__GIVEN TASK__
Switch each "Open" in these lines to "Select", leaving everything else unchanged. Leave the pictures out of your answer.

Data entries
--------

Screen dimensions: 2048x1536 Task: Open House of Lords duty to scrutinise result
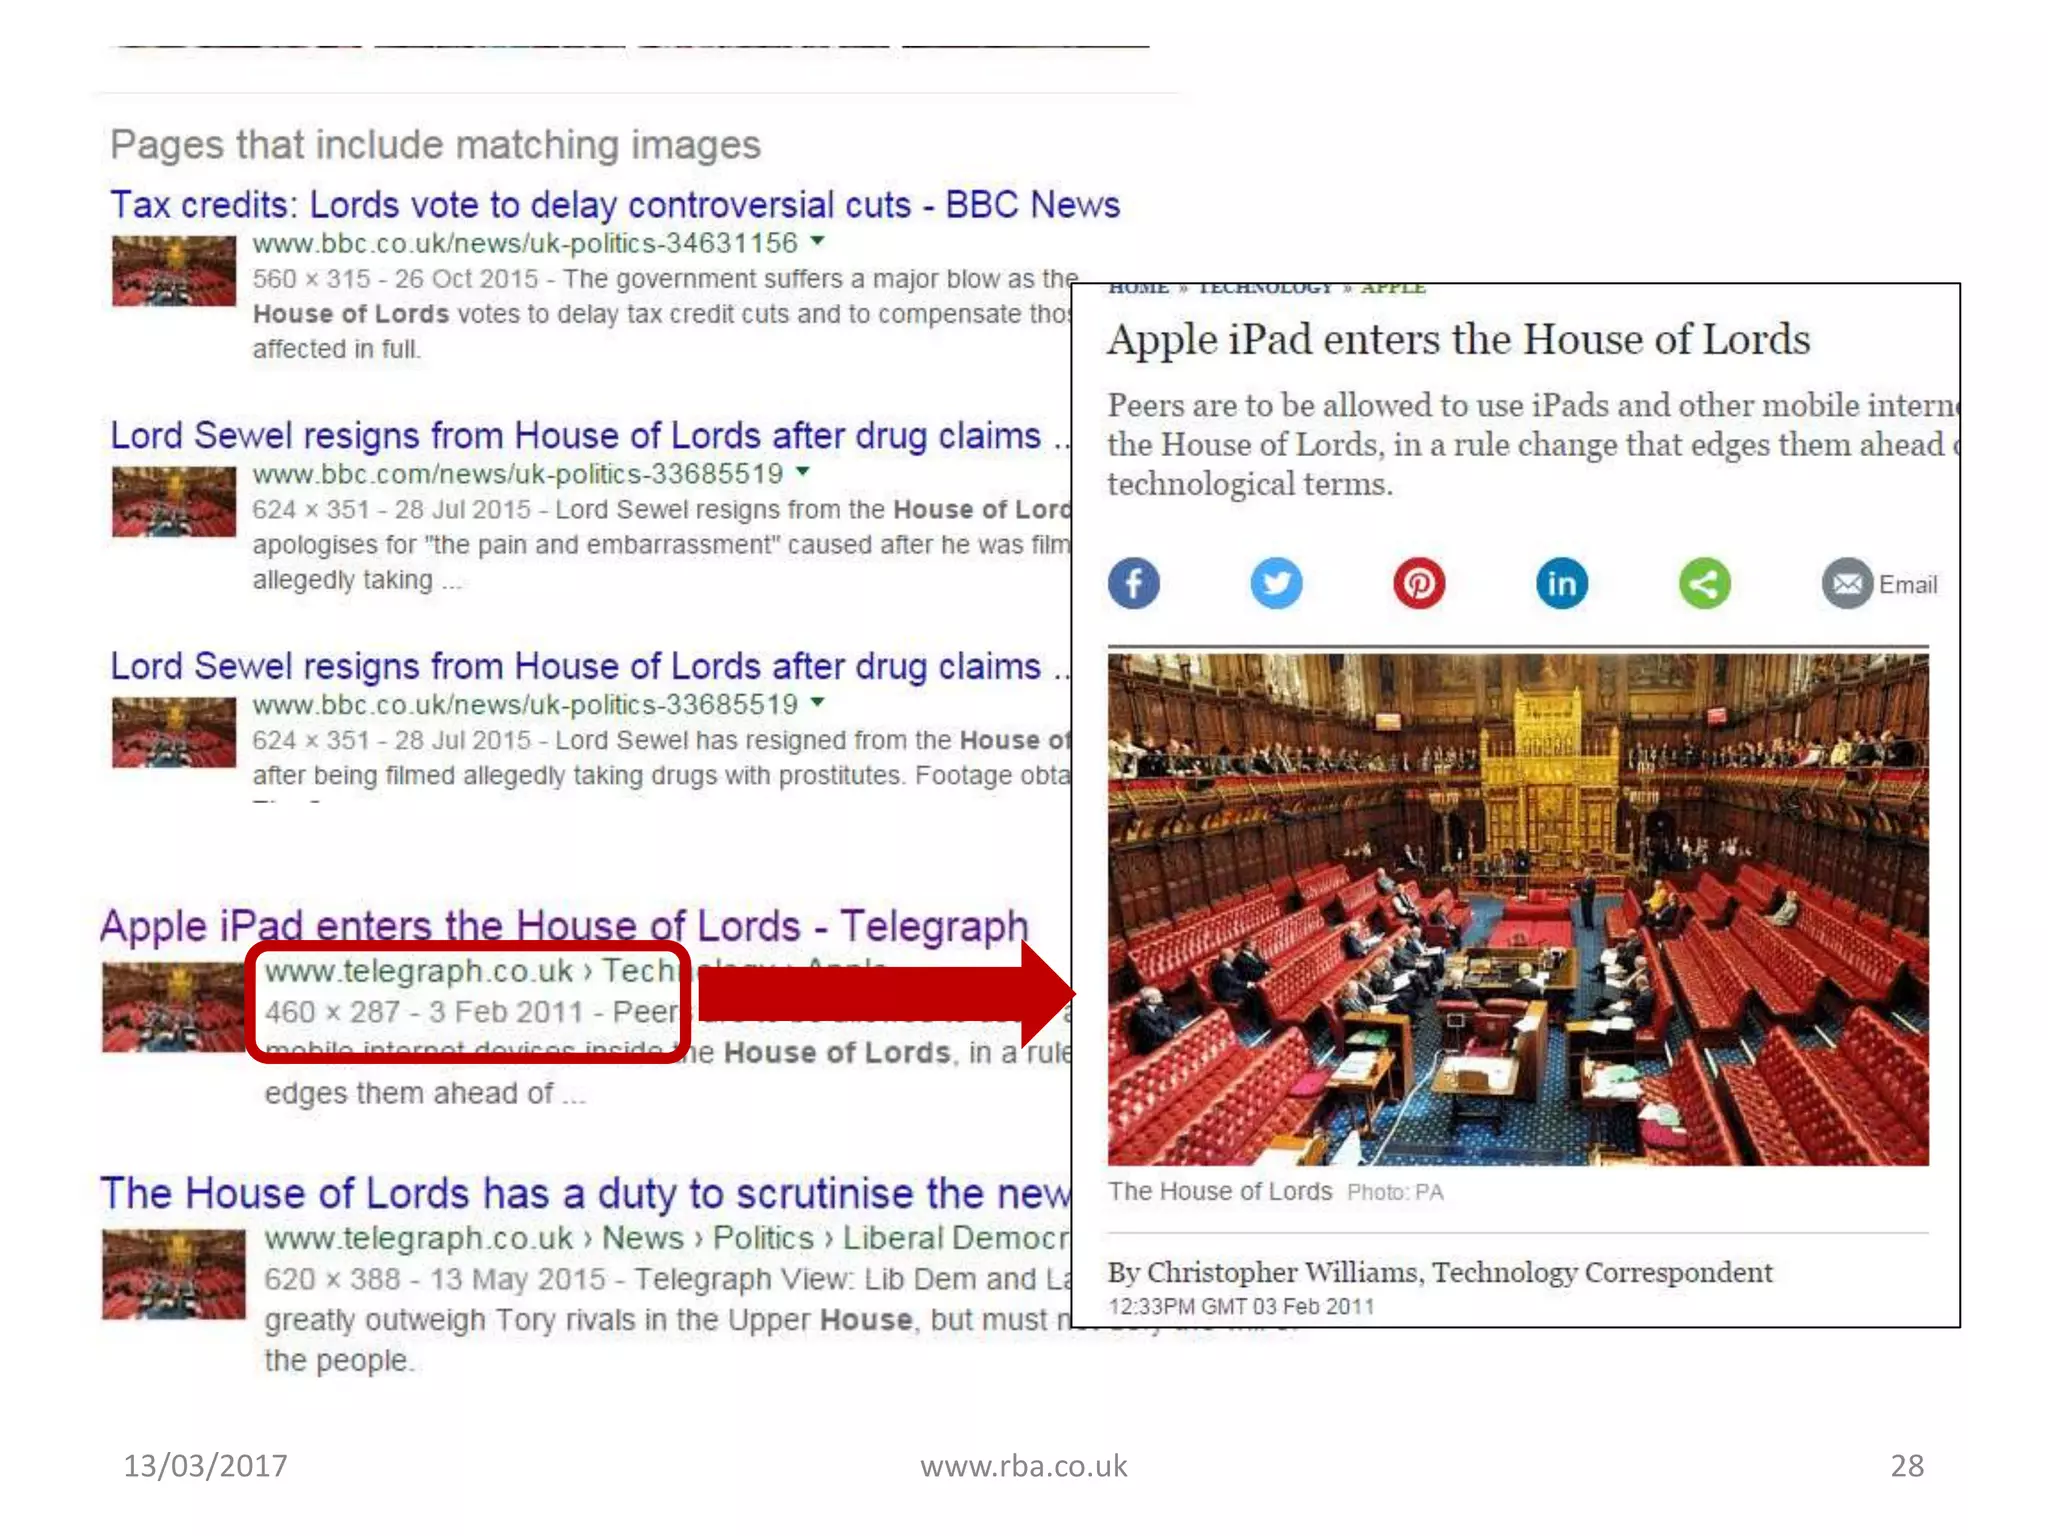coord(585,1193)
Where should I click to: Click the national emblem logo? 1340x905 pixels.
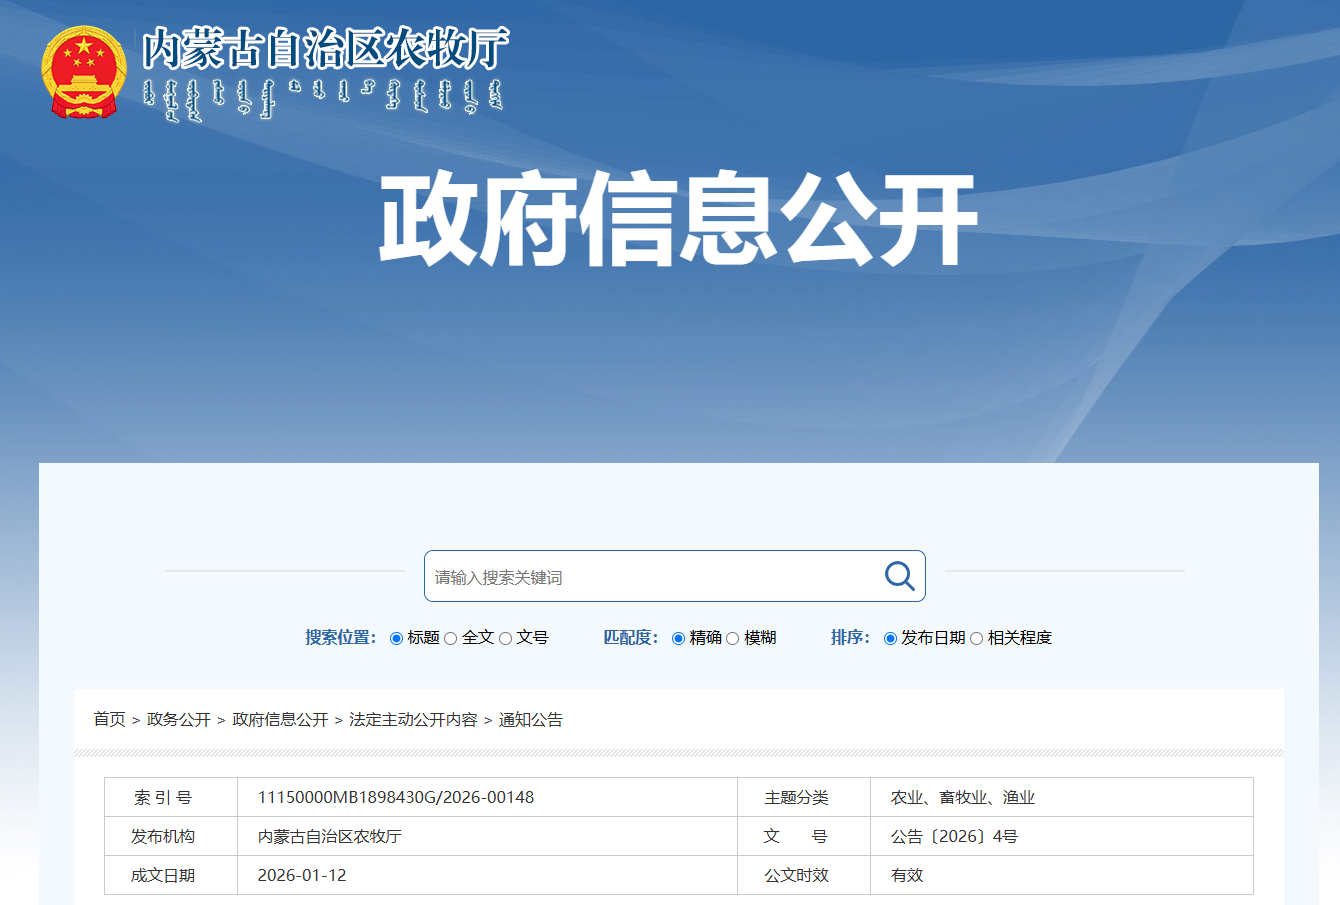[x=84, y=73]
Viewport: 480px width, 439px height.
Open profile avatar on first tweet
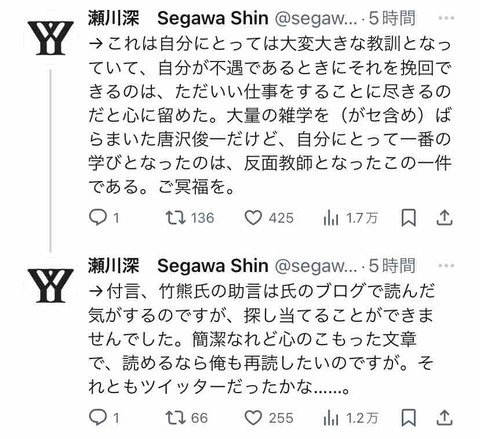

--------

__REPLY TO THE TASK__
Screen dimensions: 2048x1536 Task: Select House of Lords duty to scrutinise result
coord(585,1193)
Where should I click to: Click the national emblem logo? 1340x905 pixels.
[x=84, y=73]
Viewport: 480px width, 439px height.
Select profile avatar on first tweet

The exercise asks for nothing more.